• _What you will do_
Give the lines again exactly as they appear, beginning at the one with "Urea-n-undecane adduct (159, 600)" and ending at the last line of the records.

(Stored data)

- - -

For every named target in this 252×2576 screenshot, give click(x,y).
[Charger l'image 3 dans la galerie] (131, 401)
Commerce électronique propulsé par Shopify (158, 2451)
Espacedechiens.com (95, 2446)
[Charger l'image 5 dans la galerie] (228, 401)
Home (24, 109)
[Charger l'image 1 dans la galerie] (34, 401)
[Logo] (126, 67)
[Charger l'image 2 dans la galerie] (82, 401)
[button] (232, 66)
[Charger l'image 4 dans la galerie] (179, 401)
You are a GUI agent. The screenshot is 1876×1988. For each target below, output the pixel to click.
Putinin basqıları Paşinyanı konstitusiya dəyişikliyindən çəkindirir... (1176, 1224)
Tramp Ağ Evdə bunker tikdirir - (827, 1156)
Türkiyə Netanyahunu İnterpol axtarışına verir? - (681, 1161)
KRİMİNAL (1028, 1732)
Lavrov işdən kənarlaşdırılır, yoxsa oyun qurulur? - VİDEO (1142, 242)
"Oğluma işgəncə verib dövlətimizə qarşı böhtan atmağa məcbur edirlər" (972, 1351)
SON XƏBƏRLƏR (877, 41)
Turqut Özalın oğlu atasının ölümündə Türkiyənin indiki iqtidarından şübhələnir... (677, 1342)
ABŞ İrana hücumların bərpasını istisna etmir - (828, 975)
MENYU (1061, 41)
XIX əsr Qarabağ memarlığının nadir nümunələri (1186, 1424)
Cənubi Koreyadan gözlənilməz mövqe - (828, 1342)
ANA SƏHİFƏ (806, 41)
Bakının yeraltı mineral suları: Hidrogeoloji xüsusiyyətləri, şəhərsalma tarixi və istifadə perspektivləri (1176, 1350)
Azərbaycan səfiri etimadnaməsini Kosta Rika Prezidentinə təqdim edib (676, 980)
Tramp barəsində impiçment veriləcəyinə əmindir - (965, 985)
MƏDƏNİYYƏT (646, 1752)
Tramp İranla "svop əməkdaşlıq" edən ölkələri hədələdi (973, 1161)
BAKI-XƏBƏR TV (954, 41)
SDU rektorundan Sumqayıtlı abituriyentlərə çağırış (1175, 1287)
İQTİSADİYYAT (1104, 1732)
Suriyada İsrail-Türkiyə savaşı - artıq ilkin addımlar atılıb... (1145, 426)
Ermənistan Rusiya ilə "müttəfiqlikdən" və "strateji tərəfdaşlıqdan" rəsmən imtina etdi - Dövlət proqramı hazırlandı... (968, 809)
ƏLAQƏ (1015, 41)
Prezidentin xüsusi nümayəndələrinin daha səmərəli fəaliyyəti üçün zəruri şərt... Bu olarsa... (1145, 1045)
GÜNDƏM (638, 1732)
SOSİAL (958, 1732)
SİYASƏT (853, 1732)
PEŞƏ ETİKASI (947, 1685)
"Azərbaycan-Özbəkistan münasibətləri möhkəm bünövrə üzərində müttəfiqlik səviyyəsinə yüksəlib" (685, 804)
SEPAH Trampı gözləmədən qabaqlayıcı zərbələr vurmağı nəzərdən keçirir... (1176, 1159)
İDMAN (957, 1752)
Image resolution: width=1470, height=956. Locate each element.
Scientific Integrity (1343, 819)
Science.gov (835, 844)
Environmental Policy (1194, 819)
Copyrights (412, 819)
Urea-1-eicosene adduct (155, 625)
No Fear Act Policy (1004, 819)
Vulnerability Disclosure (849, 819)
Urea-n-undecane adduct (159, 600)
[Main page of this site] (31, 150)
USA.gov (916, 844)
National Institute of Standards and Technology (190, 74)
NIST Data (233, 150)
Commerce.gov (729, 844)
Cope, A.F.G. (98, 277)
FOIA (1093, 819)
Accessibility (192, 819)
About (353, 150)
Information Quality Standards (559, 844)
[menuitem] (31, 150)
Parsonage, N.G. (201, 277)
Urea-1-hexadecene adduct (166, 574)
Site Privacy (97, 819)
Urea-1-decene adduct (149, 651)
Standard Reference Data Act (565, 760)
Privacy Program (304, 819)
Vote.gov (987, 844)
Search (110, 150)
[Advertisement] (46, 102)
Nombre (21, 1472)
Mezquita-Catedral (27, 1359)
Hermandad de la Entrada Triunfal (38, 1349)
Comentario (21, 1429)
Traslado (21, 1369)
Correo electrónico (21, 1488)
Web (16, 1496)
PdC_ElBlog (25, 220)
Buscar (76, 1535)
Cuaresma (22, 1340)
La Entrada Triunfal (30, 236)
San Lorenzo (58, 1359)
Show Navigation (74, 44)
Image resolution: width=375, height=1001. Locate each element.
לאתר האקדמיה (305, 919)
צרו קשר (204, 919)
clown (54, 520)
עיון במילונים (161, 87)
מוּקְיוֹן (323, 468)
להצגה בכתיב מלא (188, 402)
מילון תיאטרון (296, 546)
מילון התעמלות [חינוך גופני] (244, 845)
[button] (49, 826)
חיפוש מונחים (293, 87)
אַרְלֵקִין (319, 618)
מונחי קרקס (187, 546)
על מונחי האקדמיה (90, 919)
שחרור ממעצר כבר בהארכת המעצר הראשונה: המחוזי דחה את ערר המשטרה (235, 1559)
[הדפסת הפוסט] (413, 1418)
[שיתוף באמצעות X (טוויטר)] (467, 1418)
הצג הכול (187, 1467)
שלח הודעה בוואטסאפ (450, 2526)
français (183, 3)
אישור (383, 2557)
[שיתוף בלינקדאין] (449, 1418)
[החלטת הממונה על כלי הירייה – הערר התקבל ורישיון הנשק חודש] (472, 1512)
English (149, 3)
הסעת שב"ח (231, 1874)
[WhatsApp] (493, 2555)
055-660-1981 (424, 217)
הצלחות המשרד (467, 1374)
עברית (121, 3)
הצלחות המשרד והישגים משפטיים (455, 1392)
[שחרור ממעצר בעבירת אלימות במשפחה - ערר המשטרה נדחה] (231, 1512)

- - -

• _Written reply_
Urea-n-undecane adduct (159, 600)
[Main page of this site] (31, 150)
USA.gov (916, 844)
National Institute of Standards and Technology (190, 74)
NIST Data (233, 150)
Commerce.gov (729, 844)
Cope, A.F.G. (98, 277)
FOIA (1093, 819)
Accessibility (192, 819)
About (353, 150)
Information Quality Standards (559, 844)
[menuitem] (31, 150)
Parsonage, N.G. (201, 277)
Urea-1-hexadecene adduct (166, 574)
Site Privacy (97, 819)
Urea-1-decene adduct (149, 651)
Standard Reference Data Act (565, 760)
Privacy Program (304, 819)
Vote.gov (987, 844)
Search (110, 150)
[Advertisement] (46, 102)
Nombre (21, 1472)
Mezquita-Catedral (27, 1359)
Hermandad de la Entrada Triunfal (38, 1349)
Comentario (21, 1429)
Traslado (21, 1369)
Correo electrónico (21, 1488)
Web (16, 1496)
PdC_ElBlog (25, 220)
Buscar (76, 1535)
Cuaresma (22, 1340)
La Entrada Triunfal (30, 236)
San Lorenzo (58, 1359)
Show Navigation (74, 44)
Image resolution: width=375, height=1001. Locate each element.
לאתר האקדמיה (305, 919)
צרו קשר (204, 919)
clown (54, 520)
עיון במילונים (161, 87)
מוּקְיוֹן (323, 468)
להצגה בכתיב מלא (188, 402)
מילון תיאטרון (296, 546)
מילון התעמלות [חינוך גופני] (244, 845)
[button] (49, 826)
חיפוש מונחים (293, 87)
אַרְלֵקִין (319, 618)
מונחי קרקס (187, 546)
על מונחי האקדמיה (90, 919)
שחרור ממעצר כבר בהארכת המעצר הראשונה: המחוזי דחה את ערר המשטרה (235, 1559)
[הדפסת הפוסט] (413, 1418)
[שיתוף באמצעות X (טוויטר)] (467, 1418)
הצג הכול (187, 1467)
שלח הודעה בוואטסאפ (450, 2526)
français (183, 3)
אישור (383, 2557)
[שיתוף בלינקדאין] (449, 1418)
[החלטת הממונה על כלי הירייה – הערר התקבל ורישיון הנשק חודש] (472, 1512)
English (149, 3)
הסעת שב"ח (231, 1874)
[WhatsApp] (493, 2555)
055-660-1981 (424, 217)
הצלחות המשרד (467, 1374)
עברית (121, 3)
הצלחות המשרד והישגים משפטיים (455, 1392)
[שחרור ממעצר בעבירת אלימות במשפחה - ערר המשטרה נדחה] (231, 1512)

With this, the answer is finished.